Como una preciosa ovejita.
El Bedlington Terrier es un perro procedente de Inglaterra, en concreto del pueblo que le da su nombre (Bedlington), en la región de Northumberland.
En sus orígenes fue utilizado para la caza de animales dañinos, como las ratas y los ratones, y también del zorro. Mantiene parentesco con el Whippet y el Dandie Dinmont Terrier entre otros.
El Bedlington Terrier es un perro fuerte y atlético, pero de talla mini (unos 40cm a la cruz). Rápido y muy valiente posee un carácter firme que habrá que tener en cuenta a la hora de adiestrarlo.

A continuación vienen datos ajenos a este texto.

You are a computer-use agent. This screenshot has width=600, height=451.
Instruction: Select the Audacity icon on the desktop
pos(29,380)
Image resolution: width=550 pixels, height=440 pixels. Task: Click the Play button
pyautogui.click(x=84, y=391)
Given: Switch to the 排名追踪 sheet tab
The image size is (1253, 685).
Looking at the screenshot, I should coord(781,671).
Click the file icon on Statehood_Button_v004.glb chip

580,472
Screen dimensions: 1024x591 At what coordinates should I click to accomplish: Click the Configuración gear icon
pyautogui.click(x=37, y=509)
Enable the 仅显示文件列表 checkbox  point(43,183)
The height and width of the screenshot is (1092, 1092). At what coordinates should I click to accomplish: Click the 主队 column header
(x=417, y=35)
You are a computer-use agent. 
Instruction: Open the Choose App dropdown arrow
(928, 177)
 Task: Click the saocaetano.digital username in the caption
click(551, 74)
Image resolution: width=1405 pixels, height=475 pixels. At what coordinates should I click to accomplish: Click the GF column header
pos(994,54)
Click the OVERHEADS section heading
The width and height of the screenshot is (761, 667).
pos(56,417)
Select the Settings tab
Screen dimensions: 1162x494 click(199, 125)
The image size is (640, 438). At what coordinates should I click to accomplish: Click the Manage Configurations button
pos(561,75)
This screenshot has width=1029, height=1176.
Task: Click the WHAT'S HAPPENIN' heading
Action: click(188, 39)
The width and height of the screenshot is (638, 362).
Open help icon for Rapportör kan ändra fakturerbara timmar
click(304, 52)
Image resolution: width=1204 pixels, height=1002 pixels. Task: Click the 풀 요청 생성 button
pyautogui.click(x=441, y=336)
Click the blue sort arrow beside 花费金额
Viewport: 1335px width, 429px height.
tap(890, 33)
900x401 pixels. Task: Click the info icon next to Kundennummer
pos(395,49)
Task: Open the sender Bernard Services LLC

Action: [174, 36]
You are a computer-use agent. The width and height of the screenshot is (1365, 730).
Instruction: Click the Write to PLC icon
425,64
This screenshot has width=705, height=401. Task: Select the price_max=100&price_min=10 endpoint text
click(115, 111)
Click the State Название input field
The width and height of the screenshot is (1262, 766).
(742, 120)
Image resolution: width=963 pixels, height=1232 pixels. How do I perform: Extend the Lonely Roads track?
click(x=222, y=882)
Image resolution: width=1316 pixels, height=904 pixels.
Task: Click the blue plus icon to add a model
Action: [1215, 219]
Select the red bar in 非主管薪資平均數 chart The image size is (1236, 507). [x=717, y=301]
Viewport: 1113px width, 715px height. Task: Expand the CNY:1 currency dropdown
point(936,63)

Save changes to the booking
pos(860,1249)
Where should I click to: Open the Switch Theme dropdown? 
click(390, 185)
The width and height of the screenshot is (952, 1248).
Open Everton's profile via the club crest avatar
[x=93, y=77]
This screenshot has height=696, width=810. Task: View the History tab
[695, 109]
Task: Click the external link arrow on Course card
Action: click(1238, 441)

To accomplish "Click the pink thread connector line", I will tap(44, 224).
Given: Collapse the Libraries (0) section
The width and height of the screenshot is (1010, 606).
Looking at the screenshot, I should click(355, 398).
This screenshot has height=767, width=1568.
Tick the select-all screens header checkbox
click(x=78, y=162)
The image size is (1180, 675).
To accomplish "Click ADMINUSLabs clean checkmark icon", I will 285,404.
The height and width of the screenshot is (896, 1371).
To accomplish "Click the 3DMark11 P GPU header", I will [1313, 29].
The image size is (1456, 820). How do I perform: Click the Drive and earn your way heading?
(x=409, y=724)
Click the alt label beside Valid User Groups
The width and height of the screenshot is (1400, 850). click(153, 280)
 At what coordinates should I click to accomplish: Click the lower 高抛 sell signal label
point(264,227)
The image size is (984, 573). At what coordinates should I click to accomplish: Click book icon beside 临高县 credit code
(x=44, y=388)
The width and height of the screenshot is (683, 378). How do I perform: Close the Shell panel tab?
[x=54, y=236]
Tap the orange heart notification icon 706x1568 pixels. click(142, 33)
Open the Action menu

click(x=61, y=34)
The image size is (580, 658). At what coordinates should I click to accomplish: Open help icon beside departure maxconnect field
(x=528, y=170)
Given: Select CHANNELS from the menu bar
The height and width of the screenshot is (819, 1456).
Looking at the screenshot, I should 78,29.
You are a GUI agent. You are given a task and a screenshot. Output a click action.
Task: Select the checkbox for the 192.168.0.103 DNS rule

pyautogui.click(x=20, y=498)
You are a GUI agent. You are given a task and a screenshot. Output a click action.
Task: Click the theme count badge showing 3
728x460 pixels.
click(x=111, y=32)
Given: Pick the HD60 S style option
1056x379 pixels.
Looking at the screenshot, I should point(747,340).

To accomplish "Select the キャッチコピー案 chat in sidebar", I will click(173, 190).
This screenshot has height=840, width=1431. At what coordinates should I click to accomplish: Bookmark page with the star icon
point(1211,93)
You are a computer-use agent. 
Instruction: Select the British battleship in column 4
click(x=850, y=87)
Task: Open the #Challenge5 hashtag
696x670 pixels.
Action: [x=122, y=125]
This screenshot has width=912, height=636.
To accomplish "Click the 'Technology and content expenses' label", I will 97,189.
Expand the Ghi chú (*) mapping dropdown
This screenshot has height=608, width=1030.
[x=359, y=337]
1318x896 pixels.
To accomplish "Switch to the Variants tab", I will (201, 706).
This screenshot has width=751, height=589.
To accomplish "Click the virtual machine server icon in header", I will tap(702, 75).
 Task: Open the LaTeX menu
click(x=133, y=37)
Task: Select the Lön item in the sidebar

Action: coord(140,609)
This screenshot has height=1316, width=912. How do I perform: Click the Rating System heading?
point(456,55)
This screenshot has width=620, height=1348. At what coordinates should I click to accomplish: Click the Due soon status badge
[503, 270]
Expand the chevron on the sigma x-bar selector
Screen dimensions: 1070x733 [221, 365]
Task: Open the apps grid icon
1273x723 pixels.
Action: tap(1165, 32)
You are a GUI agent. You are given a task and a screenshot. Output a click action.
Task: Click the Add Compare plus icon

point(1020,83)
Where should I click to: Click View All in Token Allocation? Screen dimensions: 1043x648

Su cabeza es sin lugar a dudas su rasgo más característico: con forma de pera y con un cráneo estrecho y alto cubierto de una masa de pelo (llamada copete). Sus ojos son pequeños y de aspecto triangular. Su color varia con el color del pelo. Sus orejas son medianas, de implantación baja y cuelgan pegadas a los carrillos. Están cubiertas de pelo corto y fino y poseen una masa mayor de pelo en los extremos.
El Bedlington es una raza dulce y afectuosa con sus dueños; alegre y juguetona con los niños, aunque con otros perros puede ser algo agresivo.
Tiene un cuerpo alargado, con un cuello largo y sin papada. La espalda está visiblemente arqueada. La cola es corta, más fina en la punta y jamás se lleva sobre la espalda.
En cuanto al pelo, espeso, apretado y algo rizado, existen varios colores: azul, marrón o arena, con o sin fuego. En los perros azules los ojos son oscuros, ámbar en los perros azul y fuego y color avellana en el resto de tonos.
El Bedlington Terrier se adaptará bien a la vida en un apartamento aunque resulta imprescindible que realice largos paseos a diario. Hay que cepillarlo asiduamente para que el pelo no se enrede y es conveniente acudir a la peluquería un par de veces al año.